Vijay Balakrishnan joins United Phosphorus Limited as Chief D&A officer

Vijay Balakrishnan has joined United Phosphorus Limited (UPL), a global provider of sustainable agriculture solutions, as their Senior Vice President (VP) and Chief Data & Analytics (D&A) Officer. Balakrishnan previously worked as the Group Chief Data Officer at Michelin, India. 

In a LinkedIn post, Balakrishnan announced that he will be leading the group D&A focus at UPL from today. He said he would be responsible for setting up a new D&A center in Bengaluru to augment the current D&A activities globally. 

He said, “I’m looking forward to learning the dynamics of the agriculture industry and the varied roles of tech and D&A to maximize value across the spectrum.” Balakrishnan has an MBA in Finance from the Indian Institute of Technology (IIT), Delhi. 

Read More: European Parliament To Vote On New Rules For The Use Of AI 

United Phosphorus Limited offers an integrated portfolio of both patented and post-patent

agricultural solutions for various arable and specialty crops, including biological, crop protection, seed treatment, and post-harvest solutions covering the entire crop value chain.
════
**Exercises to complete**
1. Answer these questions from the news item about Vijay Balakrishnan:
(a) What role did Balakrishnan hold before joining UPL, and at which company?
(b) In which city will he set up a new D&A center?
(c) Which institution awarded his MBA in Finance?
2. Can you summarize the news item about Vijay Balakrishnan in two sentences?

**Supplied material**
════
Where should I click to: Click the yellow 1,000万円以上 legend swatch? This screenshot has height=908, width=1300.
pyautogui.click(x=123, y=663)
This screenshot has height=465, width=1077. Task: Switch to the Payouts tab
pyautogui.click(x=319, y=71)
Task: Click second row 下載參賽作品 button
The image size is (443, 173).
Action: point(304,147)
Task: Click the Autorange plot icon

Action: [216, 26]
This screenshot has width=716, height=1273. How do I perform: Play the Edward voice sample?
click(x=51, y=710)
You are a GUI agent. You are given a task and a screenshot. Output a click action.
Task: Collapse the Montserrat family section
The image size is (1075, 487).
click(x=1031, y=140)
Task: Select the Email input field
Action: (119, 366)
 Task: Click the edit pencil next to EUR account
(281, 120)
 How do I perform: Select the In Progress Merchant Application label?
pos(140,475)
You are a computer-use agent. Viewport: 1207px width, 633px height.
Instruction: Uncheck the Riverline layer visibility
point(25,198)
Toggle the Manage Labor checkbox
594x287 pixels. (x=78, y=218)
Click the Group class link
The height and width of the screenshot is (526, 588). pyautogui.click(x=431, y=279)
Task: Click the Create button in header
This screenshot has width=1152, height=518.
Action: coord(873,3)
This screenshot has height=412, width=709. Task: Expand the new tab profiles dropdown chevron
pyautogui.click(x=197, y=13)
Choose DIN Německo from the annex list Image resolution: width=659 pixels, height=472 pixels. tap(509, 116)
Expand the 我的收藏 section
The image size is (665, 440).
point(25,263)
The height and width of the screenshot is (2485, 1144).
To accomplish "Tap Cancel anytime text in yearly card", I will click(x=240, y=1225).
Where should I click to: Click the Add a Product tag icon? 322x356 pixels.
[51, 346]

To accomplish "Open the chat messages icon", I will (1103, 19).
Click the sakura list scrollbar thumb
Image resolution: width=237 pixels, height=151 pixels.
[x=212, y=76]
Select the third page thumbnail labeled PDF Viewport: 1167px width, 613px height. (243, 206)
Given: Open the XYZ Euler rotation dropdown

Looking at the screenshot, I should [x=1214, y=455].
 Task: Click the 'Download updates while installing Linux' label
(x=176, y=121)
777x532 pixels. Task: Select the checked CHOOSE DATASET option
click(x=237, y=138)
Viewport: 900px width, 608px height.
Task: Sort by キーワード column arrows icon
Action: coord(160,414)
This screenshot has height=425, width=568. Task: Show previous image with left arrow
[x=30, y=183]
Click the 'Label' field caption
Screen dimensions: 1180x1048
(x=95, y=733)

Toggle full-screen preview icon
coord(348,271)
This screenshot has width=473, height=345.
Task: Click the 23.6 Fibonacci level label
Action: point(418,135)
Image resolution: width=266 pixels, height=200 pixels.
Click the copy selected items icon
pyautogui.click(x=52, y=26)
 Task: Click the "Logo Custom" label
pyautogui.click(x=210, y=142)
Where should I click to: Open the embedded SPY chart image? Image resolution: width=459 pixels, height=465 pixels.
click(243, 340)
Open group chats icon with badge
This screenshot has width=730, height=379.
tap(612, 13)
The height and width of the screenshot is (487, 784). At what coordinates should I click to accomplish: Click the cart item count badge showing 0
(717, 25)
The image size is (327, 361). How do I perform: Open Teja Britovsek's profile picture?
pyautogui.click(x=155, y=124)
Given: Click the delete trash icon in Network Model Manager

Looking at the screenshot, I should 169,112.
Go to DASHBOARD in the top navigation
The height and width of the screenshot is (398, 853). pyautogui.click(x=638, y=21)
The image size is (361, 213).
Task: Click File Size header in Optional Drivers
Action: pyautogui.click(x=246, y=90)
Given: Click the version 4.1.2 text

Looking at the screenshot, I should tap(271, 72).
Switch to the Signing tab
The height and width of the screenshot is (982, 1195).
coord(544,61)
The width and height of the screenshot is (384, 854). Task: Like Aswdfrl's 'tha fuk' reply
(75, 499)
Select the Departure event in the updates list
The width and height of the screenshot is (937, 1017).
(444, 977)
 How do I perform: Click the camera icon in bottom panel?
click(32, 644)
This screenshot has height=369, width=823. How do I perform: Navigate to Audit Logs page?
════
**Answers below**
1.
(a) Group Chief Data Officer at Michelin, India
(b) Bengaluru
(c) The Indian Institute of Technology (IIT), Delhi

2. Vijay Balakrishnan, formerly Group Chief Data Officer at Michelin, India, has joined United Phosphorus Limited (UPL), a global provider of sustainable agriculture solutions, as Senior Vice President and Chief Data & Analytics Officer. He will lead the group's D&A focus and set up a new D&A center in Bengaluru to augment its D&A activities globally.